In its "petition for reconsideration, modification or rehearing," the respondent asserted the following reasons why it ought to be relieved of the filing requirement:
"The filing of a report that is now four years old is irrelevant to the ability of Petitioner to transact business on a current basis in compliance with the rules and regulations of the Insurance Department. The information required to file the September 30, 1971 report is not in the possession of the present management of Petitioner. The time and expense required to reconstruct the information necessary would be unreasonably disproportionate to any possible benefits to be derived therefrom, all to the further detriment of the policy holders of this mutual company."
In relieving the company of the filing requirement, the Commissioner in his opinion explained his action in the following manner:
"This request will be granted. However, it should be understood that this modification of the original
[ 20 Pa. Commw. Page 16]
Adjudication and Order is made only because of the difficulties faced by the company in reconstructing the data necessary for the report.
"By this action, we do not intend to suggest that the quarterly report as of September 30, 1971, was not required to be filed or would not be required to be filed now in the absence of this Order. The record reveals that quarterly statements are required from companies which, for various reasons, require special attention by the Insurance Department to assure a sound financial position. Such reports are used not only at the time they are filed for a current picture of the company's condition, but are also necessary in the event that the Department has cause to review the operations of the company over a span of years. Thus, under normal circumstances, it would be important even now for the Insurance Department to receive a quarterly statement for the period as of September 30, 1971."
The Commissioner thus made it very clear that his decision to relieve the respondent of the filing requirement was motivated entirely by the present hardship which such a task would represent for the respondent. This decision in no way indicated that the respondent had any excuse for failing to file the report when it was originally due. We believe, therefore, that the Secretary's actions were neither inconsistent nor contrary to his statutory authority.

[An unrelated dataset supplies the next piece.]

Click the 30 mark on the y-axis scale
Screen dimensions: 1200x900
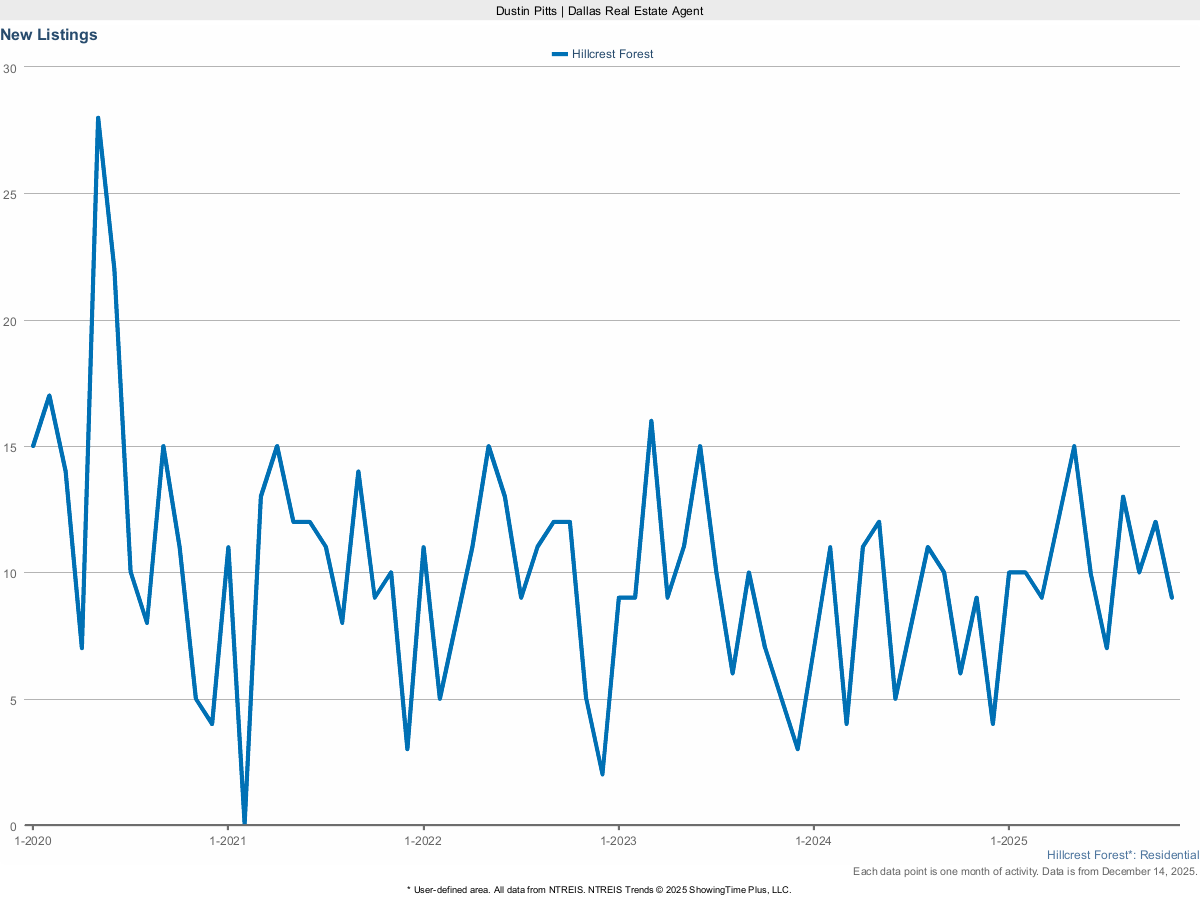[11, 68]
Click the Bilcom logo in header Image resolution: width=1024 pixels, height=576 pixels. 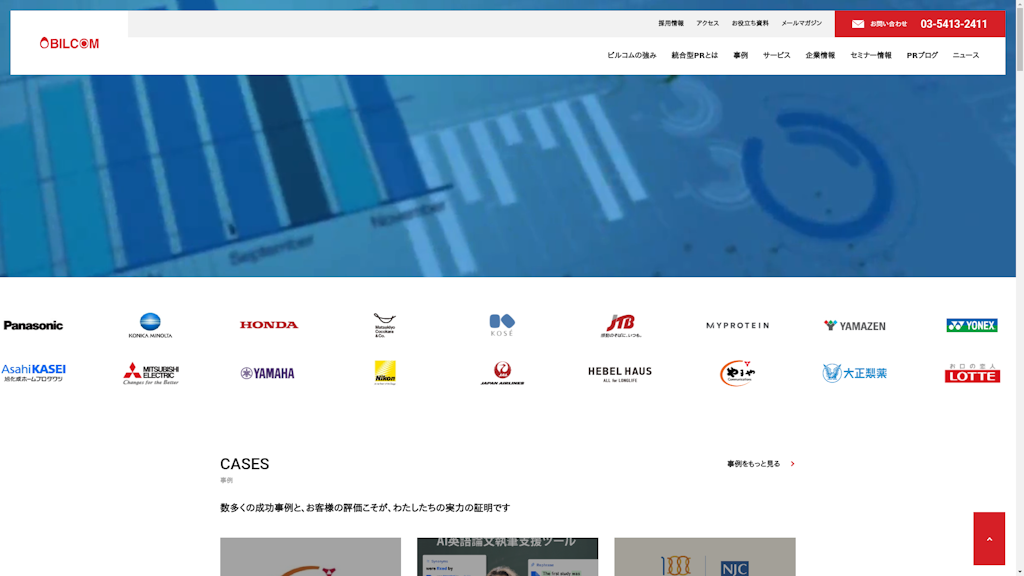coord(69,43)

The respondent's second argument is that the Commissioner's finding that the respondent did not file until February 28, 1973 the quarterly statement which was due to be filed on May 15, 1972, is not supported by substantial evidence. The respondent claimed that he had filed that report in June of 1972, but the Department's records indicated otherwise, and we must affirm the Commissioner's finding according to the "substantial evidence" standard set out in A. P. Weaver and Sons v. Sanitary Water Board, 3 Pa. Commonwealth Ct. 499, 284 A.2d 515 (1971).
[ 20 Pa. Commw. Page 17]
The penalty imposed here by the Commissioner may be harsh. It is clear, however, that we may not substitute our discretion for that of the Commissioner by modifying his order, unless there has been a manifest abuse of discretion in the imposition of the dollar penalty. Wallace v. Insurance Department of the Commonwealth of Pennsylvania, 9 Pa. Commonwealth Ct. 567, 308 A.2d 162 (1973). And such abuse we do not find.
We, therefore, issue the following
And Now, this 19th day of June, 1975, the adjudication of the Insurance Commissioner of Pennsylvania dated April 18, 1974, as modified by his order of October 2, 1974, is hereby affirmed.